Feature maps: This is effectively taking the direct sum of two kernels. Let $\mathcal H_a$ be the RKHS for kernel $k_a$, and $\mathcal H_b$ for $k_b$, with feature maps $\varphi_a : \mathcal X_a \to \mathcal H_a$ and $\varphi_b : \mathcal X_b \to \mathcal H_b$. Define the RKHS $\mathcal H = \mathcal H_a \oplus \mathcal H_b$, where an arbitrary element of $\mathcal H$ is $f_a \oplus f_b$.
(If $\mathcal H_a = \mathbb R^{d_a}$ and $\mathcal H_b = \mathbb R^{d_b}$ are Euclidean spaces, then $\mathcal H = \mathbb R^{d_a + d_b}$ and $f_a \oplus f_b$ is just the concatenation of $f_a$ and $f_b$.)

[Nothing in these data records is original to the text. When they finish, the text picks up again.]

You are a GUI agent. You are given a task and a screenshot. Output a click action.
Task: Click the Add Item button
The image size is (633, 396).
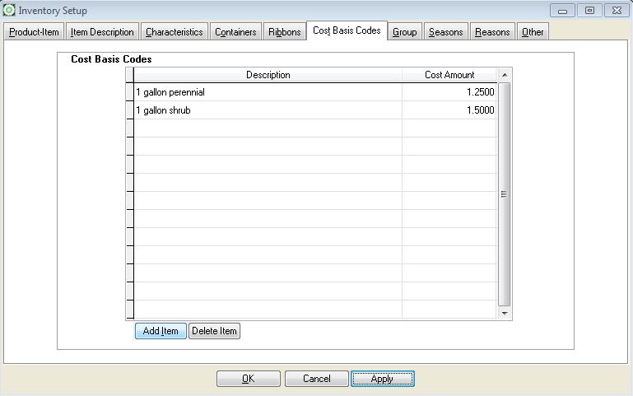161,331
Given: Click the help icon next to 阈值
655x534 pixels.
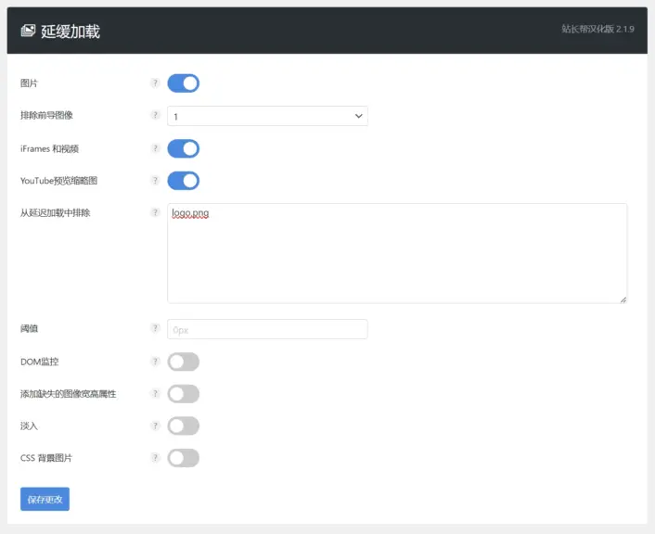Looking at the screenshot, I should click(155, 328).
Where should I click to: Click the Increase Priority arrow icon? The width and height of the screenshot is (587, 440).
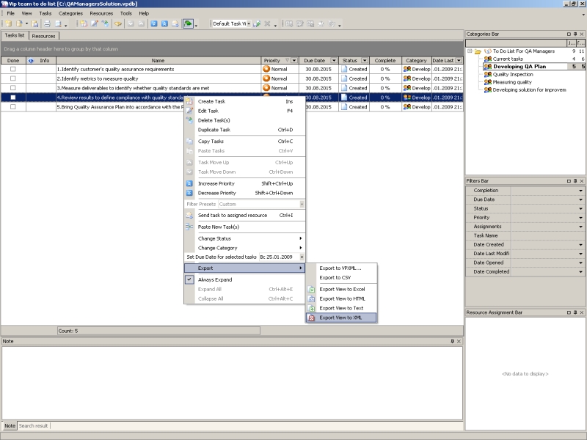click(189, 183)
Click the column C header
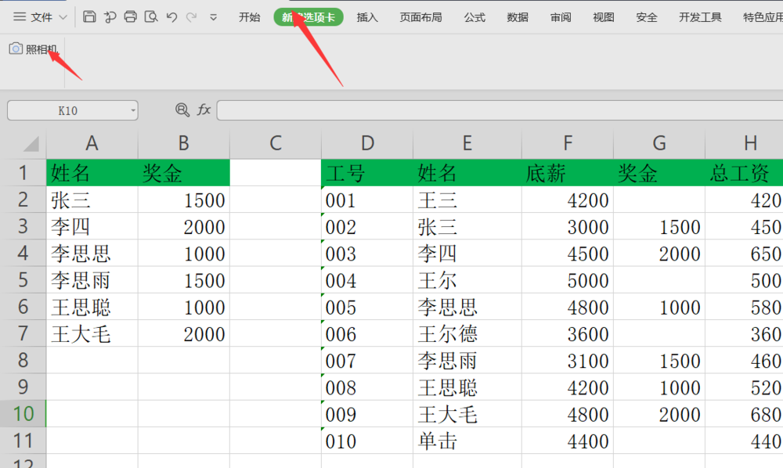This screenshot has height=468, width=783. (275, 144)
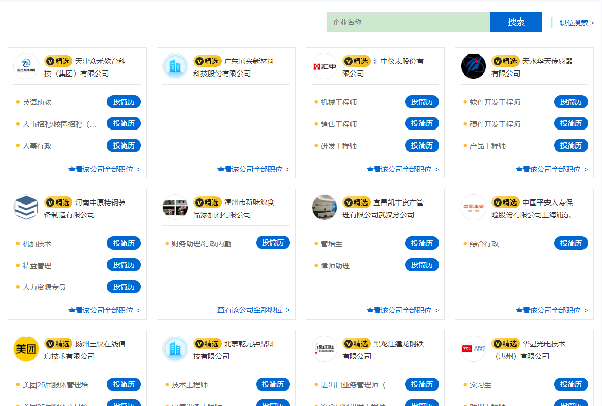
Task: Click the 宜昌凯丰资产管理 photo thumbnail
Action: click(324, 208)
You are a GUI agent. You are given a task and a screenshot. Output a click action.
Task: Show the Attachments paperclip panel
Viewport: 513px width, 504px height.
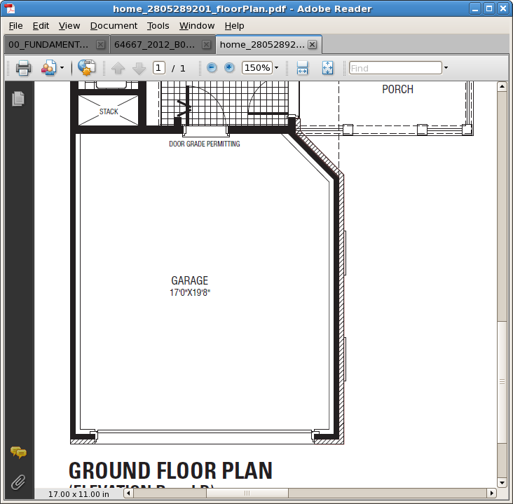[18, 482]
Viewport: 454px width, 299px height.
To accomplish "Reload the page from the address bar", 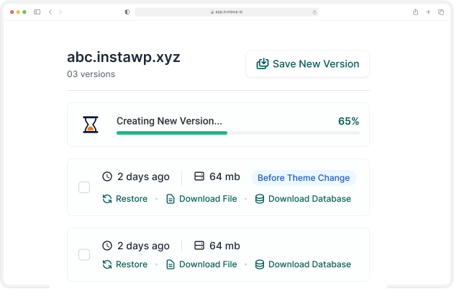I will tap(314, 12).
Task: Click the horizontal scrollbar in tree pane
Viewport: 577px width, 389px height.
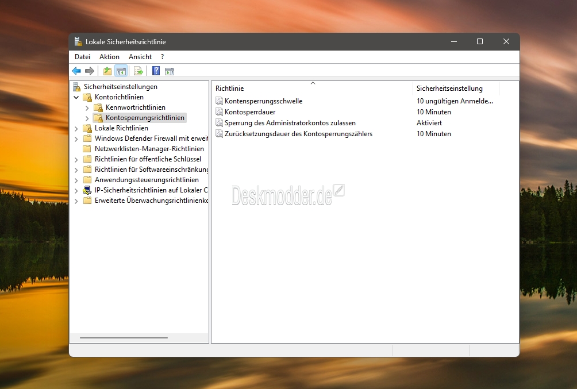Action: [x=124, y=338]
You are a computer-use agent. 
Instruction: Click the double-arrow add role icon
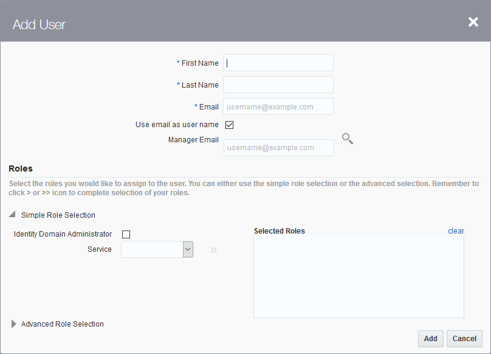pos(213,249)
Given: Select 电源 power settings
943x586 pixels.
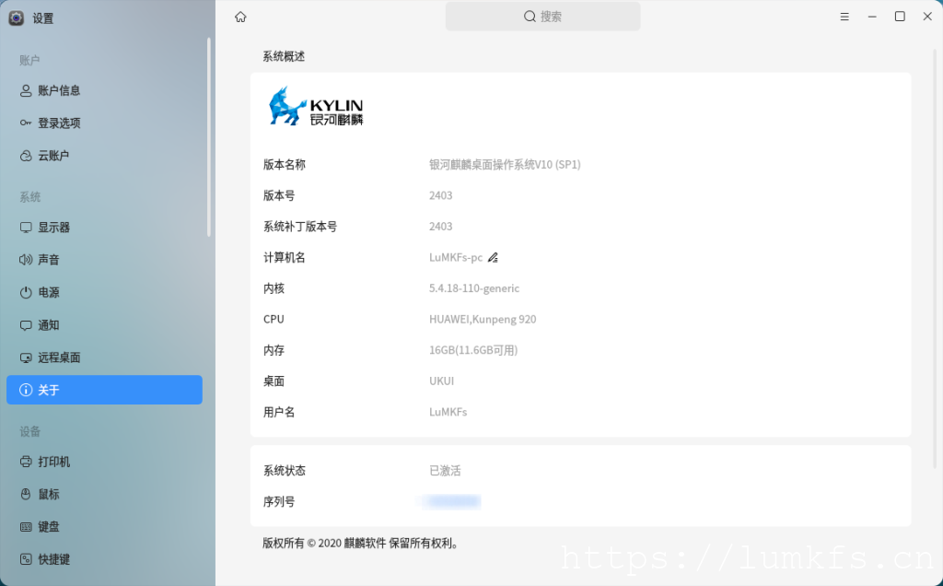Looking at the screenshot, I should click(x=48, y=293).
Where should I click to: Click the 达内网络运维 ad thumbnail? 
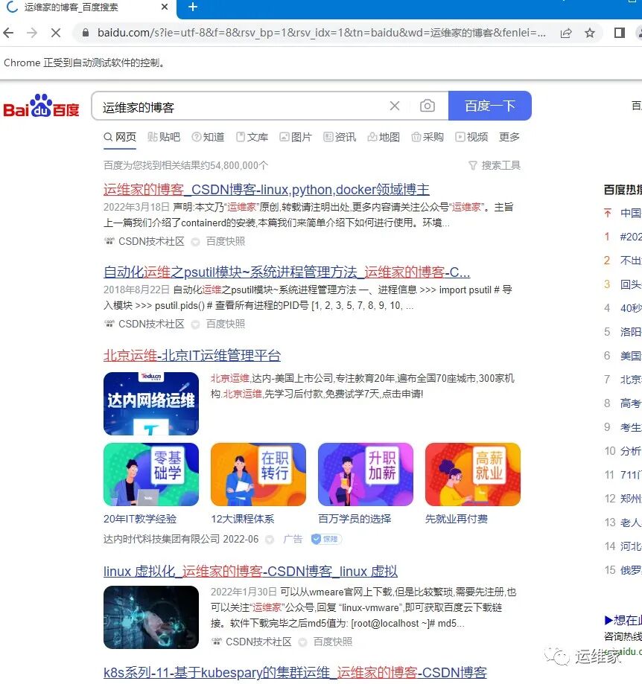pos(151,404)
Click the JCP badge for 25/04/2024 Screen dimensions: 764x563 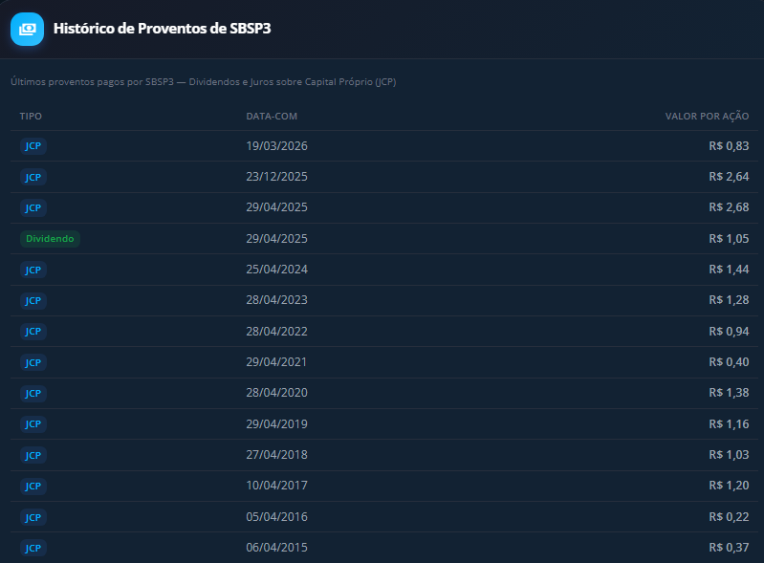coord(33,270)
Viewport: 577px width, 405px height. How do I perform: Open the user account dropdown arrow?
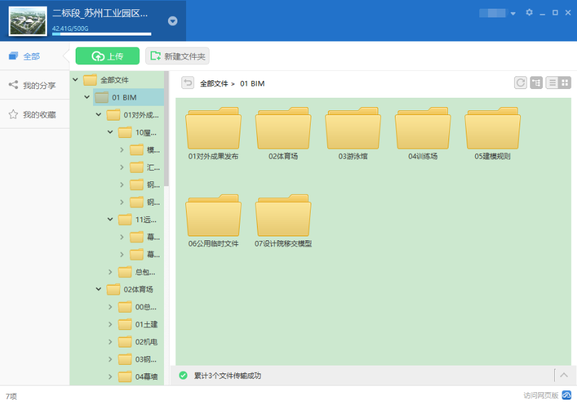coord(513,13)
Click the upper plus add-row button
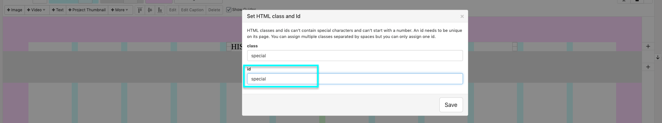 click(x=648, y=46)
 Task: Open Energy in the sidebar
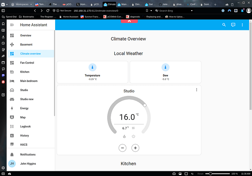[x=24, y=108]
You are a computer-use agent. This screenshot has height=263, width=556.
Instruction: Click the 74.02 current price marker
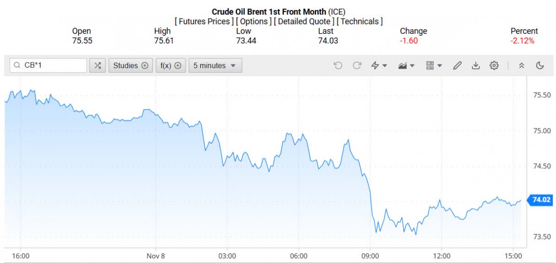click(541, 200)
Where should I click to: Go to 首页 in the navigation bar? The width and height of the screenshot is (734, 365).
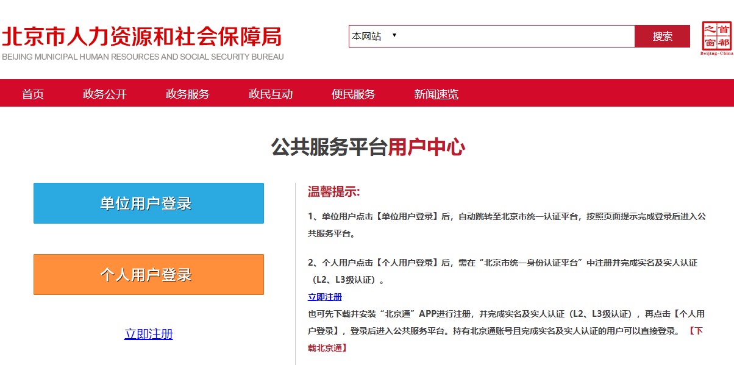pyautogui.click(x=33, y=94)
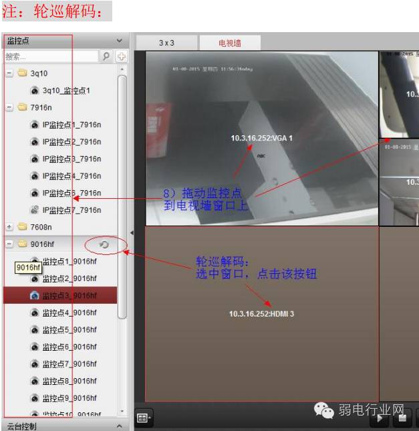Image resolution: width=419 pixels, height=431 pixels.
Task: Collapse the 9016hf device group
Action: [9, 244]
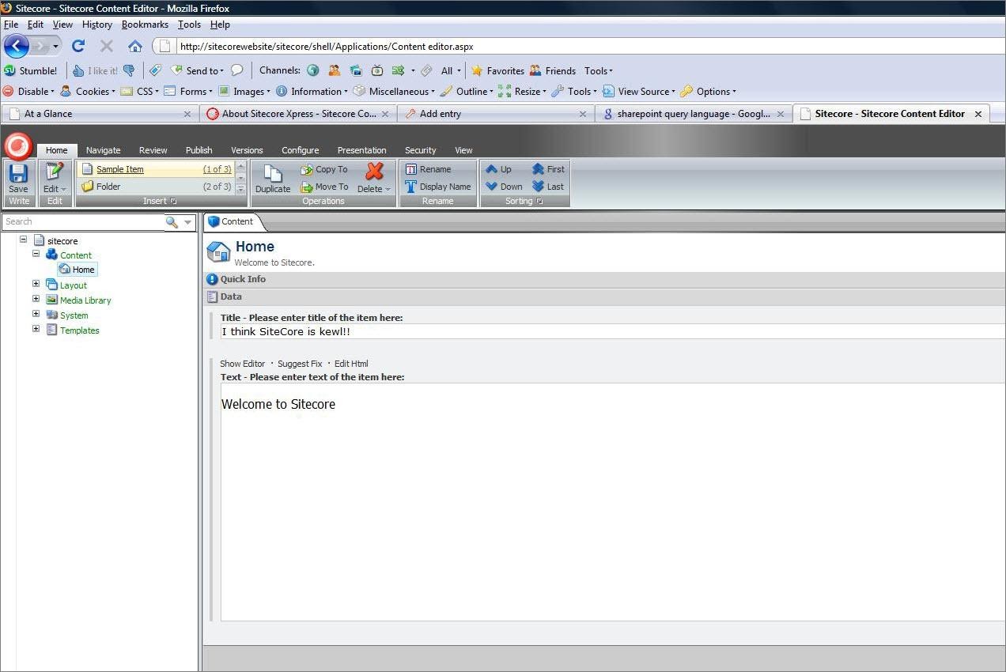Expand the Templates tree node
Image resolution: width=1006 pixels, height=672 pixels.
coord(36,330)
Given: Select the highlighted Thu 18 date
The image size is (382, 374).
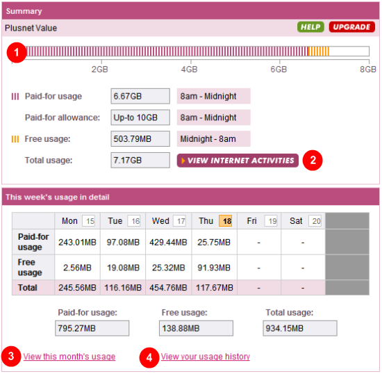Looking at the screenshot, I should 225,221.
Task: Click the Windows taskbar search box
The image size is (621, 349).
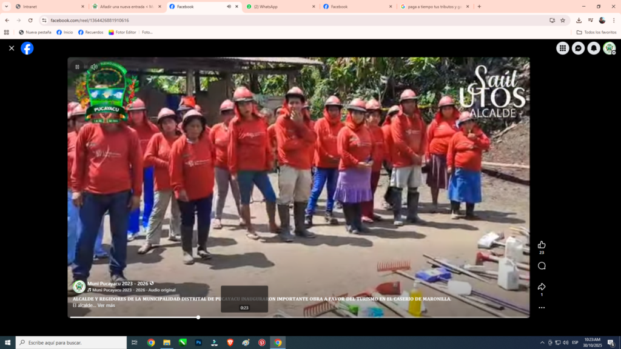Action: (71, 342)
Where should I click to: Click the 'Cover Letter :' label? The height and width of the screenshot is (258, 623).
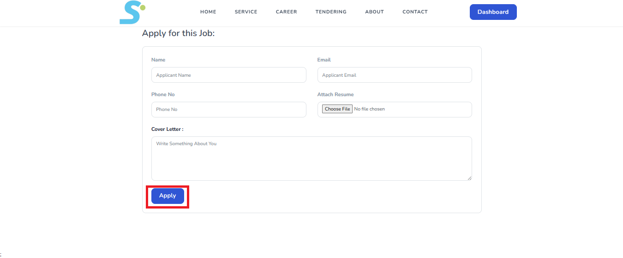point(167,129)
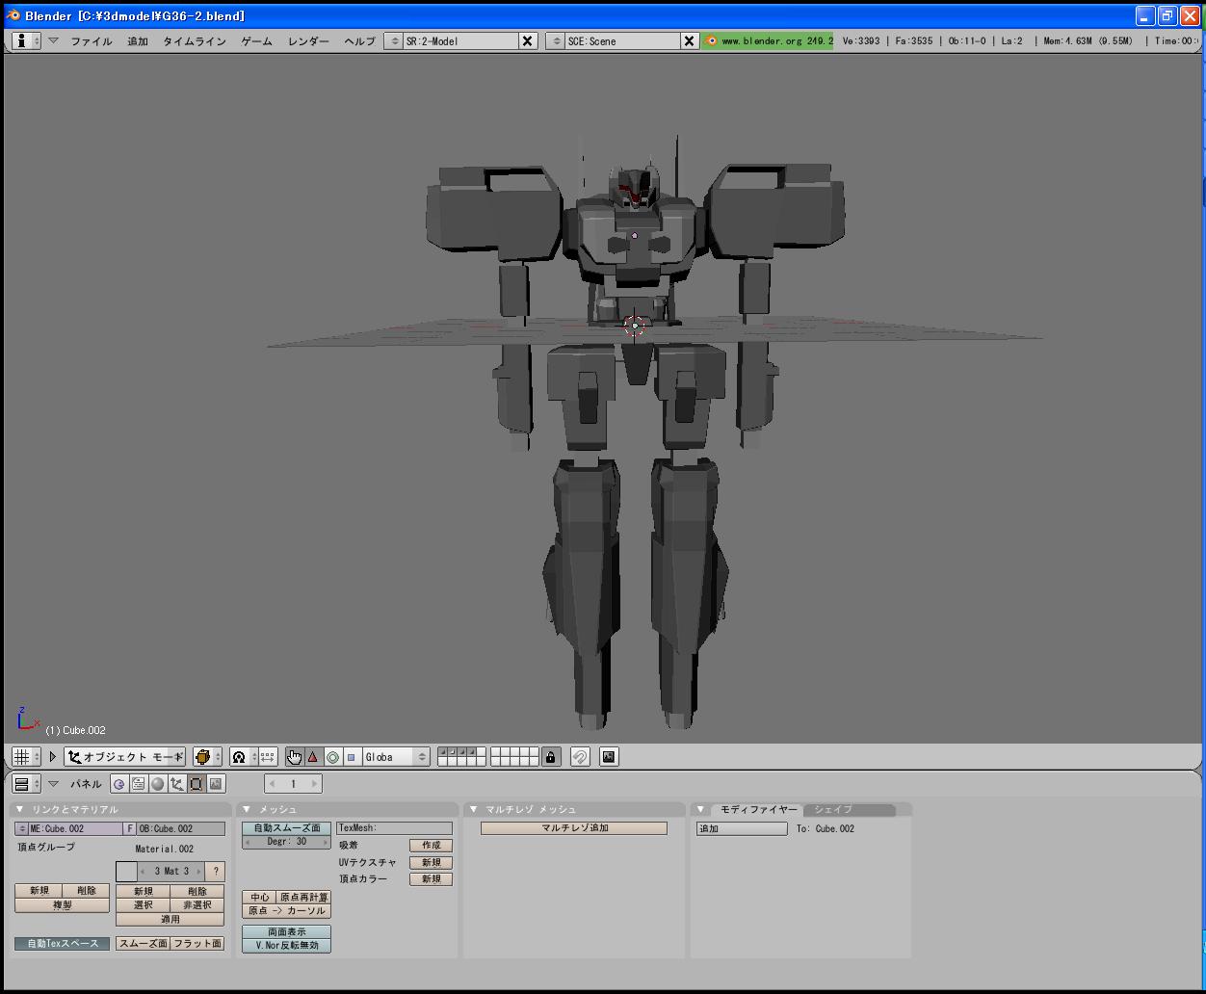
Task: Toggle 両面表示 (Double Sided) option
Action: tap(286, 932)
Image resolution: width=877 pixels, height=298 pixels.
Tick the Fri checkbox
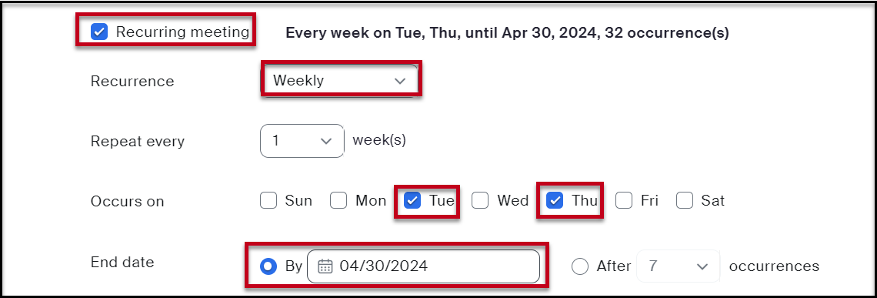[624, 200]
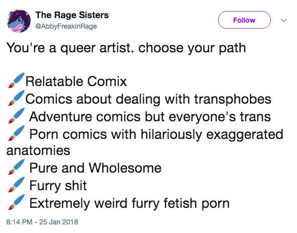Click the 8:14 PM - 25 Jan 2018 timestamp
Image resolution: width=297 pixels, height=233 pixels.
pyautogui.click(x=42, y=222)
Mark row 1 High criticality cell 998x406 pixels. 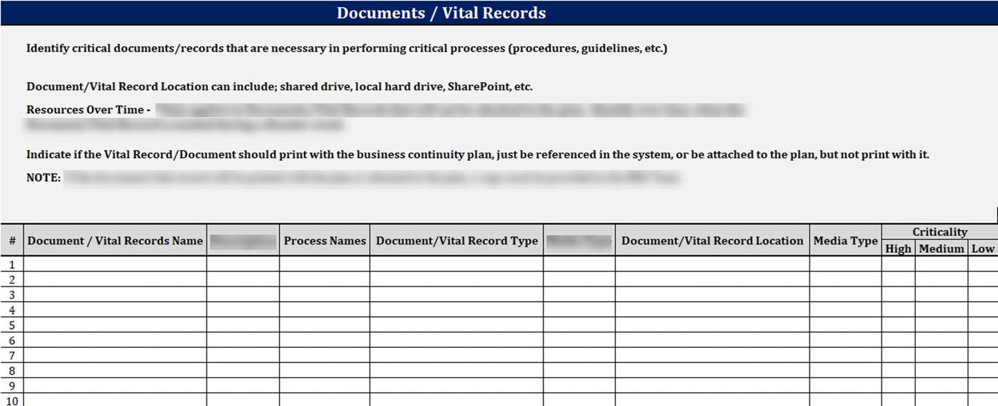click(x=898, y=264)
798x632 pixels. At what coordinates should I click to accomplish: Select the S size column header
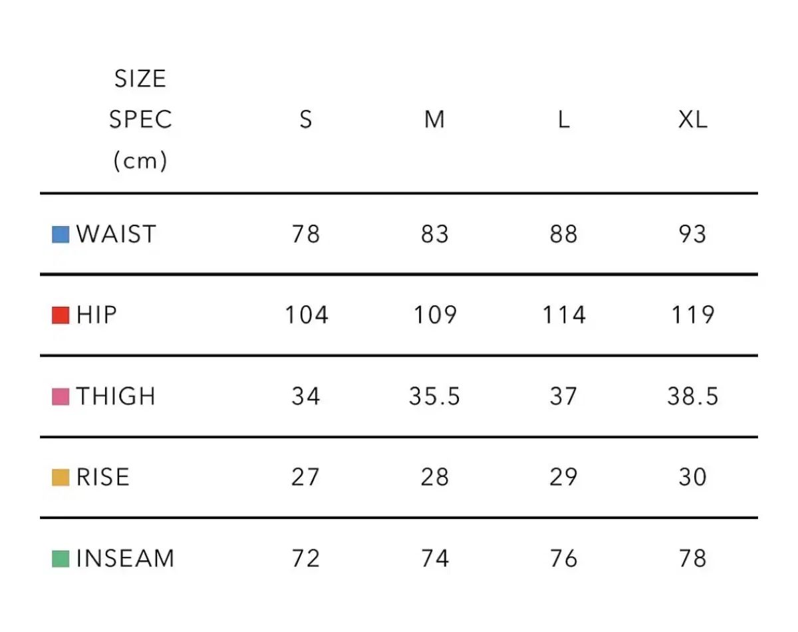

The inner product is then $$\langle f_a \oplus f_b, f_a' \oplus f_b' \rangle_{\mathcal H} = \langle f_a, f_a' \rangle_{\mathcal H_a} + \langle f_b, f_b' \rangle_{\mathcal H_b}.$$ So we just need to define $\varphi(x) = \varphi_a(x_a) \oplus \varphi_b(x_b)$, in which case we get \begin{align} k( x, x' ) &= \langle \varphi(x), \varphi(x') \rangle_{\mathcal H} \\&= \langle \varphi_a(x_a) \oplus \varphi_b(x_b), \varphi_a(x_a') \oplus \varphi_b(x_b') \rangle_{\mathcal H} \\&= \langle \varphi_a(x_a), \varphi_a(x_a') \rangle_{\mathcal H_a} + \langle \varphi_b(x_b), \varphi_b(x_b') \rangle_{\mathcal H_b} \\&= k_a(x_a, x_a') + k_b(x_b, x_b') .\end{align} We can easily verify this a valid RKHS (sum of two continuous functionals is continuous), and so $k$ is again a psd kernel.